- Born: January 22, 1968 (age 58) Zhaojue County, Sichuan, China
- Education: Sichuan University Communication University of China
- Occupation: Host
- Years active: 1997–present
- Known for: Quiz Show
- Television: China Central Television (CCTV)
- Spouses: ; Lv Chenggong ​(m. 1996⁠–⁠2001)​ ; Cao Jianming ​(m. 2009)​
- Awards: Golden Mike Award 2003

= Wang Xiaoya =

Chinese television host

Wang Xiaoya (王小丫 (Wāng Xiǎoyā); born 22 January 1968) /ʃaʊɪə/ is a Chinese television host and media personality.

She won the Golden Mike Award in 2003.

==Biography==
Wang was born in Zhaojue County, Sichuan in January 1968. Her father was an editor in Liangshan Daily (凉山日报).

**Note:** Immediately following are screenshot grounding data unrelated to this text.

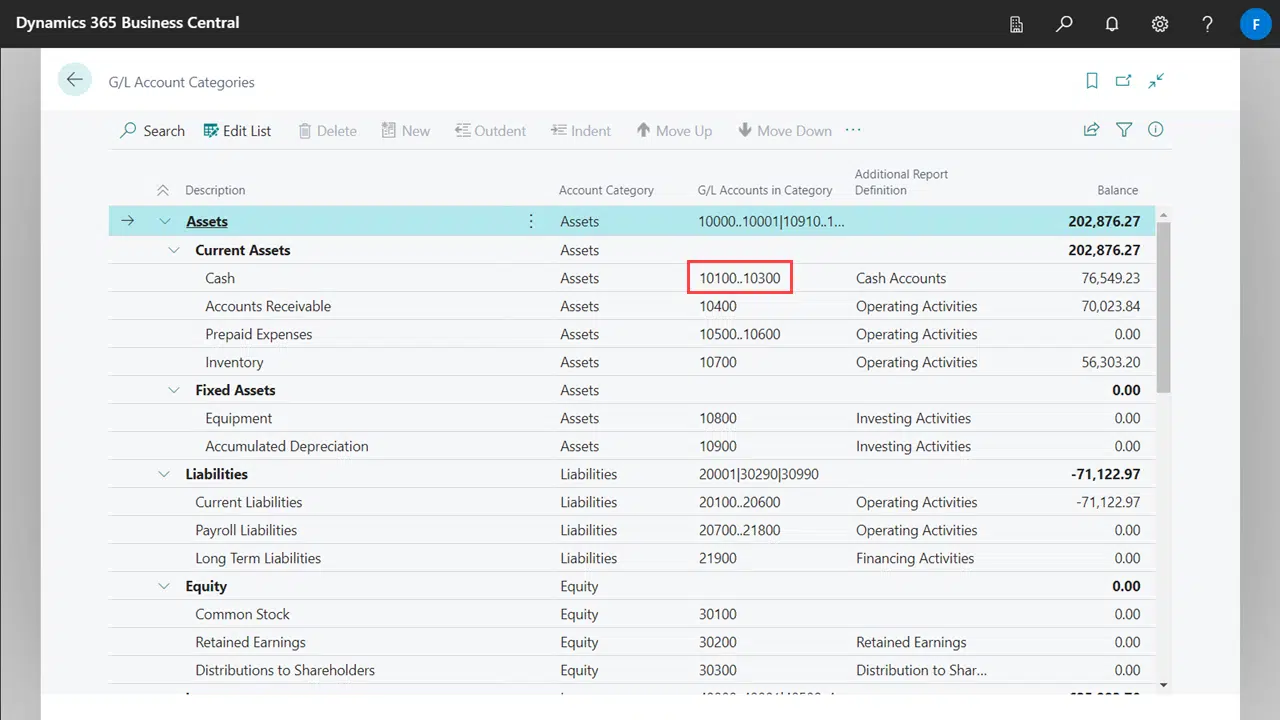The width and height of the screenshot is (1280, 720).
Task: Toggle the filter pane icon
Action: tap(1124, 130)
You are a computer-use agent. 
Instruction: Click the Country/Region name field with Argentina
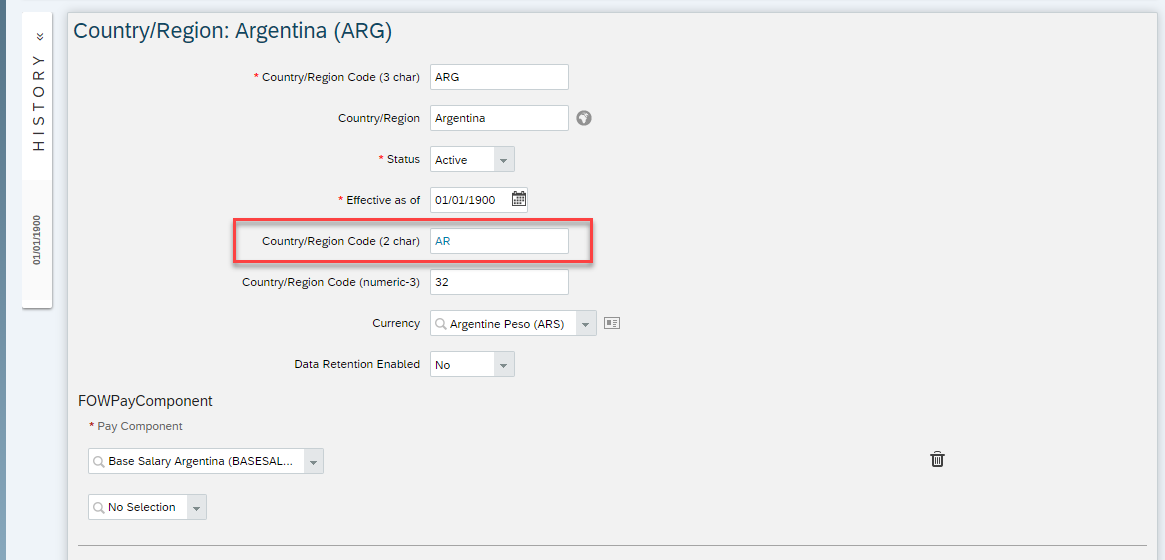pos(499,118)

She entered Sichuan University in 1986, majoring in economics, where she graduated in 1990.

After graduation, she worked as a journalist in Sichuan Gaige Newspaper Office (四川改革报社) for six years. She resigned and studied at Communication University of China in 1996.

Wang joined the China Central Television in 1997, she hosted Golden Land (金土地) and Quiz Show (开心辞典).

==Awards==
- 2003 Golden Mike Award

==Personal life==
Wang was married to Chinese businessman Lu Chenggong (吕成功) in 1996, the couple divorced in 2001.

Wang remarried in July 2009 to Cao Jianming, a Chinese politician who is the former Procurator-General of the Supreme People's Procuratorate and the current Vice Chairperson of the National People's Congress.